BACKGROUND: Plasma phosphorylated tau at threonine 217 (p-tau217) is an accurate biomarker for Alzheimer's pathology. Emerging data suggest that plasma p-tau217, especially when combined with Glial Fibrillary Acidic Protein (GFAP), predicts cognitive decline up to a decade before clinical onset. However, no studies have quantified its impact on both gray matter volume (GMV) atrophy and cognitive decline in CU individuals.

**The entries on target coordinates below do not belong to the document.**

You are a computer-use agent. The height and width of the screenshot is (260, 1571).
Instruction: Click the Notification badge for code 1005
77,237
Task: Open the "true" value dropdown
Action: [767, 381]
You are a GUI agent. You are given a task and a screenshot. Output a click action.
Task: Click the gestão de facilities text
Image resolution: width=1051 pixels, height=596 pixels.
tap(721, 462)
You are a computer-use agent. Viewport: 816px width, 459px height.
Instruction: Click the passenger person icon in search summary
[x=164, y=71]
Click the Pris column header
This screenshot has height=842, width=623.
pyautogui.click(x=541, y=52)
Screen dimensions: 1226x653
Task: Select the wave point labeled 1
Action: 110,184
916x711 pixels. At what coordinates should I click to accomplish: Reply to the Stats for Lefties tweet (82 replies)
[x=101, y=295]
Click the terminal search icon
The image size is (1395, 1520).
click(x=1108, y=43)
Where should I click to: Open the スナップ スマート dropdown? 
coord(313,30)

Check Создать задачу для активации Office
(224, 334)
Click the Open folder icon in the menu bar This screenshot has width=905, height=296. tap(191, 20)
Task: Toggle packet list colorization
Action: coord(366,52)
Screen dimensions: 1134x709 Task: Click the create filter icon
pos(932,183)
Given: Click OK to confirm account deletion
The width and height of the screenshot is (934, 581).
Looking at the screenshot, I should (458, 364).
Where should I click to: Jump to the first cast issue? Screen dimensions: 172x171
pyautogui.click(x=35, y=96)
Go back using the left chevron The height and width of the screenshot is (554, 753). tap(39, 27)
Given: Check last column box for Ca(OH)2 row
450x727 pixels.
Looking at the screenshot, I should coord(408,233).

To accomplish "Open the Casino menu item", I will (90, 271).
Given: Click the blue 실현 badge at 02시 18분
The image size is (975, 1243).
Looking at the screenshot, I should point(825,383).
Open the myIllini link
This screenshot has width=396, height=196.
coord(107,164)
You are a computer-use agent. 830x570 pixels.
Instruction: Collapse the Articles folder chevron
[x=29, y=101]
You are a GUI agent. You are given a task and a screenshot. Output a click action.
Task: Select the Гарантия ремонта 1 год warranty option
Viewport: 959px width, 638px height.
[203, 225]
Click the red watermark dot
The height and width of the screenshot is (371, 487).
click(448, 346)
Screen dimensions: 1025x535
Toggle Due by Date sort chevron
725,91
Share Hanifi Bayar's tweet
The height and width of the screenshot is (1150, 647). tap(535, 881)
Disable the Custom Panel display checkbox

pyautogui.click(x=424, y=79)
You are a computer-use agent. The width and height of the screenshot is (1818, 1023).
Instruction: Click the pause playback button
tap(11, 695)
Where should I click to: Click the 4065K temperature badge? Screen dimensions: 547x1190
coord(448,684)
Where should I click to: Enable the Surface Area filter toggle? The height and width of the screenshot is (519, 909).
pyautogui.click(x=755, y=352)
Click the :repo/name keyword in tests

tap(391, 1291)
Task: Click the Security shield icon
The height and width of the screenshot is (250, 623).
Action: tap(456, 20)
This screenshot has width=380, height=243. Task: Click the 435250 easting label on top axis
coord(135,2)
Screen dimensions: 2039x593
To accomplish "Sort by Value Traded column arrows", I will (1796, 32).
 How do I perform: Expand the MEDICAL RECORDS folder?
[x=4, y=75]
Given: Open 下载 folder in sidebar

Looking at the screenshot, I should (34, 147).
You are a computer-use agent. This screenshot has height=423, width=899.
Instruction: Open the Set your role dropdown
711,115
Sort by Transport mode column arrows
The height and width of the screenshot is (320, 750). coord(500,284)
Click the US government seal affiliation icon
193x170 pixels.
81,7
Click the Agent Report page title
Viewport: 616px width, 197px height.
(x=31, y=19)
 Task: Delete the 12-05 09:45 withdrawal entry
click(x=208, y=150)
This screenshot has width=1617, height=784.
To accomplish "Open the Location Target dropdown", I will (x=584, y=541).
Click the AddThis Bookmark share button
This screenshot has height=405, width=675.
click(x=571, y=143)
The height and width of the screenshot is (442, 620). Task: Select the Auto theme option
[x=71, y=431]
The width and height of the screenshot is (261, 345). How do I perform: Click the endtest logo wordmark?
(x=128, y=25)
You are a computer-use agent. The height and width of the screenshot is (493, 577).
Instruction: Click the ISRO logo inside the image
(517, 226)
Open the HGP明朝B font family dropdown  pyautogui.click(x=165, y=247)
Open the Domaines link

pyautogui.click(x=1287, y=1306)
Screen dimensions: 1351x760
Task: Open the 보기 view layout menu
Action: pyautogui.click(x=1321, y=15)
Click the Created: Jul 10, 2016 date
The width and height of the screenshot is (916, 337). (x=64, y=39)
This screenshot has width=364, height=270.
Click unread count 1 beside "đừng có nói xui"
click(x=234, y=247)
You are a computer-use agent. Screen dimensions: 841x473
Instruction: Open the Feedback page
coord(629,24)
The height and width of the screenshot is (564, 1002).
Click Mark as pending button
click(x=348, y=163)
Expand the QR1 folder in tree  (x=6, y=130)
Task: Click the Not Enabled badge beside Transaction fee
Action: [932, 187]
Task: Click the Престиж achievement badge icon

METHOD: We included 329 CU individuals from the ALFA+ study (mean age = 60.86; SD = 4.75) with baseline fluid biomarkers, longitudinal MRI and cognitive data (mean follow-up: 3.35 years; SD = 0.53). The impact of plasma p-tau217 on GMV changes and episodic memory (EM) decline, assessed via the Free and Cued Selective Reminding Test (FCSRT), was examined. Plasma GFAP and neurofilament light chain (NfL) were quantified using the GFAP Discovery and NF-light Advantage commercial kits, respectively. Plasma Ab42/40 was measured with the commercial Neurology 4-Plex E Advantage Kit, and plasma p-tau217 with the MesoScale Discovery platform (MSD) by Eli Lilly and Company. Brain atrophy was measured using SPM longitudinal registration, with results significant at p < 0.005 (cluster extent: 100 voxels). EM decline was modeled with linear mixed-effects models with random intercepts, adjusted for baseline age, sex, education, APOE-ε4, Aβ42/40, and NfL. Plasma p-tau217 and GFAP interaction effects were also tested.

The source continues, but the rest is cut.